THE PROBLEM:
Reproduce, from the lines below, exactly the stretch that begins at the line containing "Click the MA 20 + Bollinger Bands legend text" and ends at the line containing "The image size is (1008, 1199).", both included.
************
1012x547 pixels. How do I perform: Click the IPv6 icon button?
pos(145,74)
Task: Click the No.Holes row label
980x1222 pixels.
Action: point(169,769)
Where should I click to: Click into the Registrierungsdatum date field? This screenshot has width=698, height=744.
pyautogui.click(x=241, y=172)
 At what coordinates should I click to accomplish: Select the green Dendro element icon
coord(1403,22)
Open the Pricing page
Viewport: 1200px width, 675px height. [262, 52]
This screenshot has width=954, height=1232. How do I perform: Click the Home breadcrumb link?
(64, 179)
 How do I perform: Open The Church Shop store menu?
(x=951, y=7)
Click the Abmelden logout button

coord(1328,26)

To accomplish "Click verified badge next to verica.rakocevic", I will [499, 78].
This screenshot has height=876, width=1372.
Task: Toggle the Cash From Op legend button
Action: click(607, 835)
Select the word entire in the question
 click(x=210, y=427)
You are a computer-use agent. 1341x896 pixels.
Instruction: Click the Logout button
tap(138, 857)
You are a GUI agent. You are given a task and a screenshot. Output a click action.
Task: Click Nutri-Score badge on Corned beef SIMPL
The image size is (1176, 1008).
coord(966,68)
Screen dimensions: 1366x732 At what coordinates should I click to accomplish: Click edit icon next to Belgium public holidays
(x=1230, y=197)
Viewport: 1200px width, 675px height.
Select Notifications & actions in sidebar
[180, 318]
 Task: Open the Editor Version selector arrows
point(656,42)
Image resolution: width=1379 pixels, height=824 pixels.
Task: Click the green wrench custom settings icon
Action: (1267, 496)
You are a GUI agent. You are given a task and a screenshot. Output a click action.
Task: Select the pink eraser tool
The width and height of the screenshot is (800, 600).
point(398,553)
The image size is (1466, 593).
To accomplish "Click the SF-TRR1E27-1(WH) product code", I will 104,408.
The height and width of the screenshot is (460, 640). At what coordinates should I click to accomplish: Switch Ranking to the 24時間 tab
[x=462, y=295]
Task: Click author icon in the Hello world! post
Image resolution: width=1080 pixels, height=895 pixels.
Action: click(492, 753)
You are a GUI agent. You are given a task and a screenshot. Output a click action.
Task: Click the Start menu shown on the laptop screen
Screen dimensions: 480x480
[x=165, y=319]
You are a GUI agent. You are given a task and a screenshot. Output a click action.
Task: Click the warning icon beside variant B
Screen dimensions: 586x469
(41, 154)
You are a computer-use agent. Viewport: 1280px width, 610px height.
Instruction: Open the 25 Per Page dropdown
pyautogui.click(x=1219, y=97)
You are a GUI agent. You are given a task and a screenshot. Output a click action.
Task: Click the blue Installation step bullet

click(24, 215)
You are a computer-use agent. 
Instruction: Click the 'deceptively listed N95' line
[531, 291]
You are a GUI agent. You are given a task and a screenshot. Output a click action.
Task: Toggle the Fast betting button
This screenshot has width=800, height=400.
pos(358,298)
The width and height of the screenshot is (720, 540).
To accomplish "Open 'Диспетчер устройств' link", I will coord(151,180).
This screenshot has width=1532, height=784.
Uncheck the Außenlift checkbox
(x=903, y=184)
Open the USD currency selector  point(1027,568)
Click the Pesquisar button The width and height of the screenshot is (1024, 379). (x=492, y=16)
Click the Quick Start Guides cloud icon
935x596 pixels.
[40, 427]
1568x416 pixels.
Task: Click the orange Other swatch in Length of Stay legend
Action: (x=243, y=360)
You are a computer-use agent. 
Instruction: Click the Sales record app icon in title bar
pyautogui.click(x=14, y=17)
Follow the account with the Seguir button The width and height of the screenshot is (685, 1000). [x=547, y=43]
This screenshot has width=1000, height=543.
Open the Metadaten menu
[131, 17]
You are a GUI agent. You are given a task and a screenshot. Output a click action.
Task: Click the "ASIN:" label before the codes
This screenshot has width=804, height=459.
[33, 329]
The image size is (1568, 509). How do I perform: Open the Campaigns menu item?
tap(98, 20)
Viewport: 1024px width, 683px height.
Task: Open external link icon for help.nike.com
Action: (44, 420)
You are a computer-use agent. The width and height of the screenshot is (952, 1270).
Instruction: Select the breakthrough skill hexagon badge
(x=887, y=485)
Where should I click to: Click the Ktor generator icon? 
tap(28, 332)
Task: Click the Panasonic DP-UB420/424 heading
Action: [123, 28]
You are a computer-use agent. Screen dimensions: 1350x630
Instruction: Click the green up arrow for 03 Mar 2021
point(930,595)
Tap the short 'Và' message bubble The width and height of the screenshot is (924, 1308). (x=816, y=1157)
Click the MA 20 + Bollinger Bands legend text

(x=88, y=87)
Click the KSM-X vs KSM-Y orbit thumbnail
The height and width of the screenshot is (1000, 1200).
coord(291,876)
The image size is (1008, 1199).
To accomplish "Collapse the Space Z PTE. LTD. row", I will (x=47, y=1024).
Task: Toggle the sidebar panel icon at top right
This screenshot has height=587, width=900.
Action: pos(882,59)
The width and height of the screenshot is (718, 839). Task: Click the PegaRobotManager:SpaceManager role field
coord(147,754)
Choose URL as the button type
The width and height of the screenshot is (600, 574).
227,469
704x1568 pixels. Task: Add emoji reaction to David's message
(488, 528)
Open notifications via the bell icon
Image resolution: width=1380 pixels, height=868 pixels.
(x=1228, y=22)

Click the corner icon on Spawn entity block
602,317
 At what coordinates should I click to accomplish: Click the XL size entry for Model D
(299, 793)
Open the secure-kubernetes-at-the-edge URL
************
WRITTEN ANSWER:
Click the MA 20 + Bollinger Bands legend text

(x=88, y=87)
Click the KSM-X vs KSM-Y orbit thumbnail
The height and width of the screenshot is (1000, 1200).
coord(291,876)
The image size is (1008, 1199).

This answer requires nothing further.